Der Gefahr der Inszenierung, der Instrumentalisierung von Menschen war sich Peter Schreiner durchaus bewusst, sonst hätte er nicht 1988, vor Beginn der Dreharbeiten zu I Cimbri geschrieben: „Wir sind nur berechtigt, diesen Film zu drehen, wenn wir die Menschen nicht hintergehen. Nicht sie belauschen oder ausstellen, sondern sie atmen, bewegen, reden lassen.“ So bleibt ihm die bittere Erkenntnis seines deutschen Kollegen Peter Heller erspart, der rückblickend über die Arbeit an einem TV-Film über die Tuaregs sagte: „Ich war geschockt, bedrückt und verlegen. Wir haben uns dabei ertappt, genau das zu zerstören, was wir gesucht haben. Weil wir es vorzeigen wollten.“ Schreiner – und das ist ihm zu danken, zerstört nicht, weil er sich behutsam und vielleicht sogar zu vorsichtig den Menschen nähert, aber dabei viele Arten von Zerstörung beobachtet, die andere auf dem Gewissen haben. Die aussterbende Sprache der Zimbern ist nur das beeindruckendste Zeichen vieler Verluste. Schon seit langem wird das Ende der Zimbern-Kultur und Sprache vorausgesagt, aber trotz aller Diffamierungen (rückständig usw.) haben sie Jahrhunderte überlebt.
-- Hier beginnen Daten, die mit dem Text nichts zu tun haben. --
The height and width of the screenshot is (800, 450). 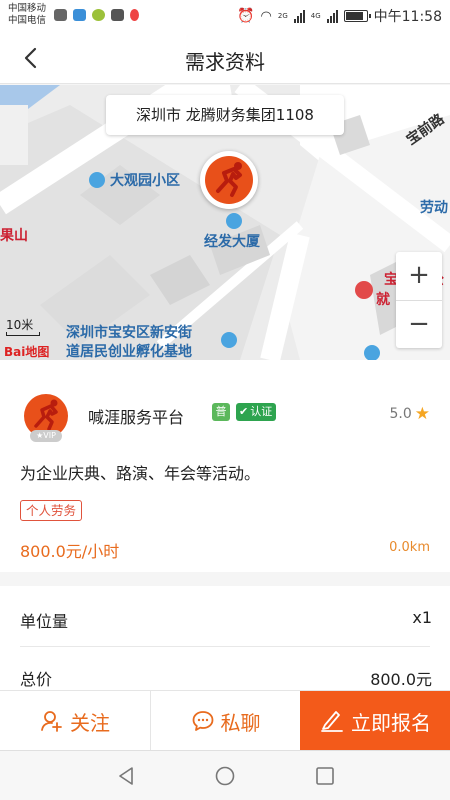 What do you see at coordinates (340, 16) in the screenshot?
I see `status-right: ⏰ ◠ 2G 4G 中午11:58` at bounding box center [340, 16].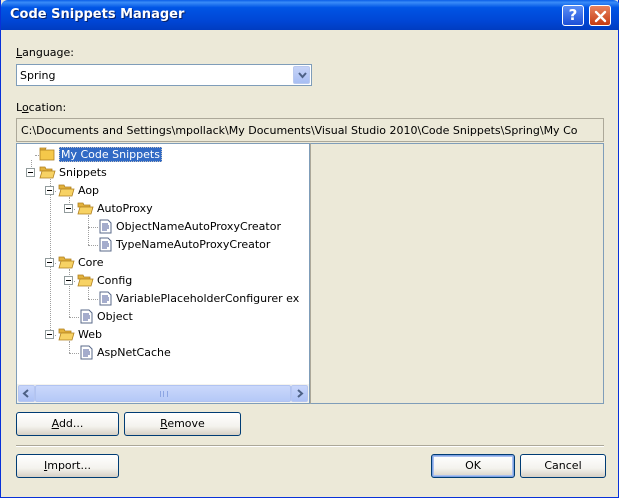 The width and height of the screenshot is (619, 498). Describe the element at coordinates (83, 172) in the screenshot. I see `tree-item-label: Snippets` at that location.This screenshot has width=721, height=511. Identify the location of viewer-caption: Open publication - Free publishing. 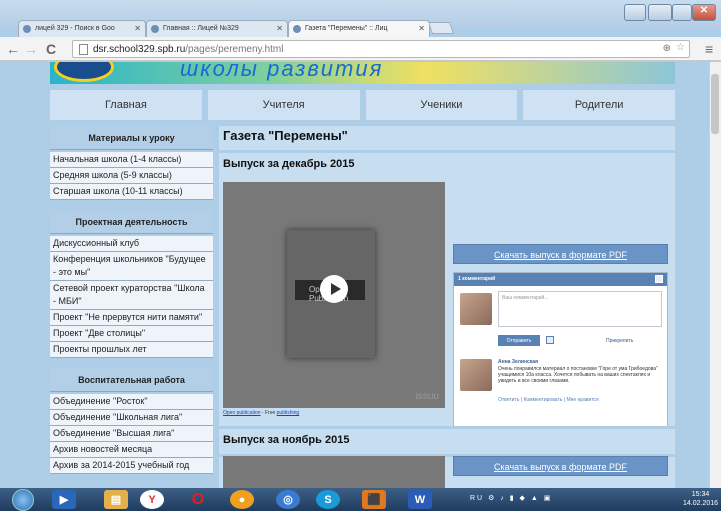
(262, 413).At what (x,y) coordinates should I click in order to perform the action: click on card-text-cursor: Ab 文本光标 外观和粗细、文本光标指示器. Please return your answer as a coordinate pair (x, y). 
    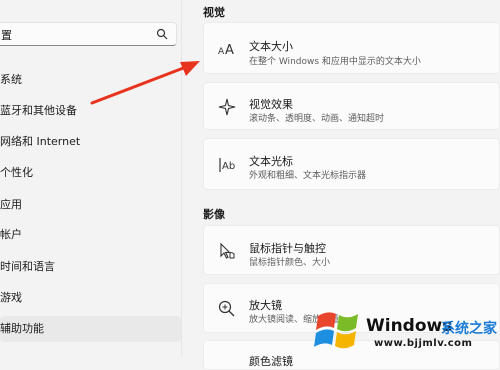
    Looking at the image, I should click on (352, 164).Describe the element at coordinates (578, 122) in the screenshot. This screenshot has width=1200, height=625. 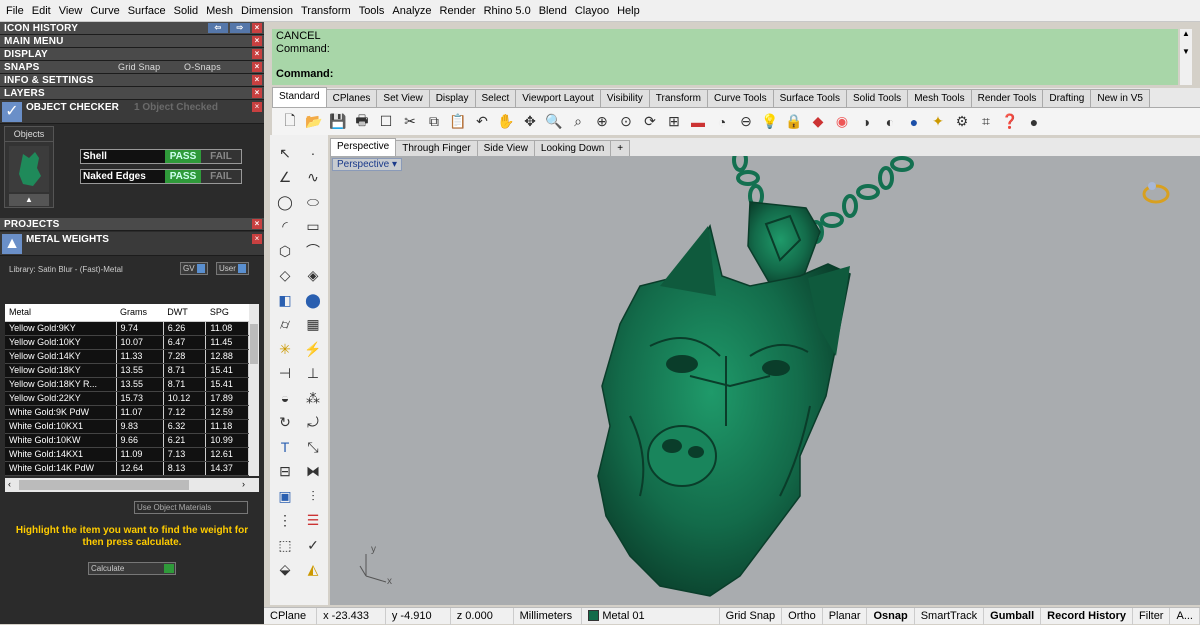
I see `zoom-window-icon: ⌕` at that location.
Einmal sagt ein alter Mann im Film, im Dorf Fortunato, „der Glückliche“ genannt, beinahe nebenbei entscheidende Wörter. Um zu verstehen, braucht es keine Sätze: „… Bruder, Schwester … wir haben Holz geschnitten … alles kaputt.“ Und Romano: „Früher waren wir 800, einmal im Monat kam der Arzt vorbei, jetzt sind wir 124 und er kommt jeden Tag. Wir hatten einfaches Essen. Heute schmeckt es besser, aber es ist voller Gift. Alles ist verloren, der Geruch des gebackenen Brotes, ein Schwein brauchte sieben bis acht Monate um auszuwachsen, heute drei bis vier, weil es Kunstfutter bekommt …“
I Cimbri wurde glücklicherweise kein ethnologischer Lehrfilm, kein ökologisches Pamphlet, kein Wellenfilm, der die Vergangenheit verherrlicht und den Slogan „Zurück zur Natur“ bebildert, sondern ein ehrlicher, impressionistischer Film, der am Ende sogar auf Bilder verzichtet und nur die Stimme Romanos hören lässt: „Als ich jung war, haben alle Zimbrisch gesprochen, Kleine und Große, dann kamen sie aus Verona und haben uns ausgelacht … Viele sind weggegangen … ein paar Alte sind noch da … die Jungen sind weg.“ Im Juni 1991 fuhr Peter Schreiner mit seinem Film in die Berge, nicht weit von Verona. Dort hat er einige alte Menschen vor Freude weinen sehen.